Риторические фигуры речи: периоды с единоначатием, конструкции стилистического параллелизма – Аще бы татие влезли къ тебе, или разбойници нощию... еда не украли бы довольныхъ себе; или аще бы объемлющии виноградъ влезли къ тебе, еда бы не оставили гроздия (1:5); якоже сотворилъ еси, сице будетъ ти, воздаяние твое воздастся на главу твою (1:15).

На уровне текста обнаруживается такой принцип его построения, как хиазм: семантически соотнесенные стихи зеркально расположены по отношению к центральному стиху, содержащему концептуально значимую мысль всего текста главы.

Кроме функции изобразительности и выразительности, поэтические средства выполняют когнитивную, то есть смыслообразующую функцию. Это, прежде всего, относится к средствам метафорики и метонимии, символизации и аллегории. Использованием названных средств поэтики формируется высший смысл, формирующий план идеальной, духовно-символической действительности. Сказанное можно иллюстрировать примерами употребления атрибутивных словосочетаний с существительным «день».

В визионерной картине будущего, явленной пророку Авдию, слово «день» имеет особое значение. В понимании дня пророк следует за автором Шестоднева кн. Бытия: «4. И увидел Бог свет, что он хорош, и отделил Бог свет от тьмы. 5. И назвал Бог свет днем, а тьму ночью. И был вечер, и было утро: день один» (1:4-5). Период господства света Творец называет днем, а период господства тьмы – ночью, это, по сути, – сутки. Как полагают библеисты, с точки зрения космогонии, день – это не только светлое время суток, но и период времени неопределенно большой протяженности. Различные картины миротворения предстают в Шестодневе в виде группы явлений, «фактически развивавшихся в течение одного и того же периода, в видении же получившего название того или другого дня» [4:6]. В пророческом видении Авдия слово «день» также означает период времени неопределенной длительности, окрашенный переживаниями, чувствами, событиями и т.д., и, таким образом, кроме темпоральности, относящийся к космогонии, включает в свою характеристику антропоцентрический и теоцентрический компоненты.

Так, в его книге зарегистрирован ряд атрибутивных словосочетаний со словом «день», имеющих по большей части несогласованные определения, в которых содержится качественная характеристика темпорального периода; таковы, например: день брата твоего, день отчуждения его, день гибели их, в день бедствия (ст. 12), день несчастия, день погибели (ст. 13-14) – «Не следовало бы тебе злорадно смотреть на день брата твоего, на день отчуждения его; не следовало бы радоваться о сынах Иуды в день гибели их и расширять рот в день бедствия» (ст. 12).
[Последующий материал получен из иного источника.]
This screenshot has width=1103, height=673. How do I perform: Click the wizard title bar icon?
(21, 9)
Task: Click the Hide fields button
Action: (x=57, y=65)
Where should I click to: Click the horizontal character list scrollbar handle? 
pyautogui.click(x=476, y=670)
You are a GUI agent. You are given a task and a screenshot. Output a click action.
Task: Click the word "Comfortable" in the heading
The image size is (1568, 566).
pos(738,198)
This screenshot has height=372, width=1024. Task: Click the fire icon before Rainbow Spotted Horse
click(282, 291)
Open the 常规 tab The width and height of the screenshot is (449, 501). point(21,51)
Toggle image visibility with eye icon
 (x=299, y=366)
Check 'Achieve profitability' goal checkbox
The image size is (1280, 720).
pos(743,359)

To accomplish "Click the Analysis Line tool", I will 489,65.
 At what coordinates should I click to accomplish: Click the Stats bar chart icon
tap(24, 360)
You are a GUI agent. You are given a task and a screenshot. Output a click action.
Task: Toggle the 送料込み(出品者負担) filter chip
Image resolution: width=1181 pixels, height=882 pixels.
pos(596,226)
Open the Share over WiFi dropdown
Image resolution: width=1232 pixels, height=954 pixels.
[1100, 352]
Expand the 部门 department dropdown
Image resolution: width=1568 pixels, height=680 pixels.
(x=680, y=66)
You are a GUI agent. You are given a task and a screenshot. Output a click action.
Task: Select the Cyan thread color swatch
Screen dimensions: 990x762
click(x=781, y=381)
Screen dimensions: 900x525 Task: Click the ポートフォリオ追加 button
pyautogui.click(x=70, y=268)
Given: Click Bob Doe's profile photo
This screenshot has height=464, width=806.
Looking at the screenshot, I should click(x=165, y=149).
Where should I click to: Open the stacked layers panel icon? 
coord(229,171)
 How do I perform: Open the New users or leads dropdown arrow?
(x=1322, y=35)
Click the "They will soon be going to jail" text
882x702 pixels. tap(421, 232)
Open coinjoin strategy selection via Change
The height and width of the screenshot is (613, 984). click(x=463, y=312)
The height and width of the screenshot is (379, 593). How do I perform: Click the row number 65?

Текст передает напряженность и трагизм ситуации, драматизм чувств и переживаний пророка, взволнованного предстоящими бедствиями своего народа. Весь трагический период истории израильского народа назван «днем брата твоего», так как речь идет о военном столкновении израильского народа и братского ему народа едомитян.

Употребление атрибутивных словосочетаний со словом «день», номинирующих промежуток времени по его отличительному признаку, является традиционным средством библейской поэтики, зарегистрированным в тексте разножанровых книг Ветхого Завета, это – день субботы (Исх. 31:15; 32:28), день приношения, день помазания (Лев. 6:5), день радостной вести, день скорби и наказания и посрамления день (4Цар. 19:3), день силы Твоей, день гнева Своего, день Иерусалима (Пс. 26:5, 49:15, 94:8, 101:3, 109:3,5; Прит. 11:4; Пес. П. 3:11) и др.

Преобладающими в Ветхом Завете и у пр. Авдия являются словосочетания, относящиеся к семантическому полю ‘бедствие, горестные чувства’. Пророк Авдий предрекает наступление «дня Господня», в который едомитяне будут наказаны за жестокость, проявленную к израильтянам: «Ибо близок день Господень... как ты поступал, так поступлено будет с тобою, воздаяние твое обратится на голову твою» (ст. 15-16).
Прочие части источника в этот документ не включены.